Only the lines from the one containing "Image resolution: width=461" to the end of the material belong in your answer. Please copy them word for word.

### Records supplied ###

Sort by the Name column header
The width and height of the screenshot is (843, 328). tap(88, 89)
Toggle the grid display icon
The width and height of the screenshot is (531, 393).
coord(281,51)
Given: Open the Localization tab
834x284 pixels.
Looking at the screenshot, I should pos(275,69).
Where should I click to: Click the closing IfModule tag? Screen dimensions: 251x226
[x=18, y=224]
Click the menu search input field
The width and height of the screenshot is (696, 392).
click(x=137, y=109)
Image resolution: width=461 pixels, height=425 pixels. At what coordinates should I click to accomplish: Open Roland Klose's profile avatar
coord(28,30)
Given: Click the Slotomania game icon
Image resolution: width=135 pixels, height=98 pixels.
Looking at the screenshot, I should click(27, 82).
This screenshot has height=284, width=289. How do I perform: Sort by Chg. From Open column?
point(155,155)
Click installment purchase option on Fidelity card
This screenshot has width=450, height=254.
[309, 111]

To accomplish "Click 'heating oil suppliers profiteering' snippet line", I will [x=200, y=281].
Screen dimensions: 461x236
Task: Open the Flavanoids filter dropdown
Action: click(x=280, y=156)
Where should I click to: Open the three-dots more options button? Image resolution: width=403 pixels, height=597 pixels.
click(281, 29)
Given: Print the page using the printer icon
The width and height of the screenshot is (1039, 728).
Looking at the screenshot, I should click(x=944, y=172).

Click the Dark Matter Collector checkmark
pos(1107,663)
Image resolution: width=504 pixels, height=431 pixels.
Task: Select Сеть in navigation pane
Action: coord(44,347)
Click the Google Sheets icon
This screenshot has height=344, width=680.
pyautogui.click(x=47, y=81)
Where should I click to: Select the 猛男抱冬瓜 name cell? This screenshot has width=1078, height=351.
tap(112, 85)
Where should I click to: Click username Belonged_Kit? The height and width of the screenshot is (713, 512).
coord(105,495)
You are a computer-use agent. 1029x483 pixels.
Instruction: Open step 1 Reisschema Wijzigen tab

###

• Response area:
Image resolution: width=461 pixels, height=425 pixels. At what coordinates should I click to accomplish: Open Roland Klose's profile avatar
coord(28,30)
Given: Click the Slotomania game icon
Image resolution: width=135 pixels, height=98 pixels.
Looking at the screenshot, I should click(27, 82).
This screenshot has height=284, width=289. How do I perform: Sort by Chg. From Open column?
point(155,155)
Click installment purchase option on Fidelity card
This screenshot has width=450, height=254.
[309, 111]

To accomplish "Click 'heating oil suppliers profiteering' snippet line", I will [x=200, y=281].
Screen dimensions: 461x236
Task: Open the Flavanoids filter dropdown
Action: click(x=280, y=156)
Where should I click to: Open the three-dots more options button? Image resolution: width=403 pixels, height=597 pixels.
click(281, 29)
Given: Print the page using the printer icon
The width and height of the screenshot is (1039, 728).
Looking at the screenshot, I should click(x=944, y=172).

Click the Dark Matter Collector checkmark
pos(1107,663)
Image resolution: width=504 pixels, height=431 pixels.
Task: Select Сеть in navigation pane
Action: coord(44,347)
Click the Google Sheets icon
This screenshot has height=344, width=680.
pyautogui.click(x=47, y=81)
Where should I click to: Select the 猛男抱冬瓜 name cell? This screenshot has width=1078, height=351.
tap(112, 85)
Where should I click to: Click username Belonged_Kit? The height and width of the screenshot is (713, 512).
coord(105,495)
You are a computer-use agent. 1029x483 pixels.
Instruction: Open step 1 Reisschema Wijzigen tab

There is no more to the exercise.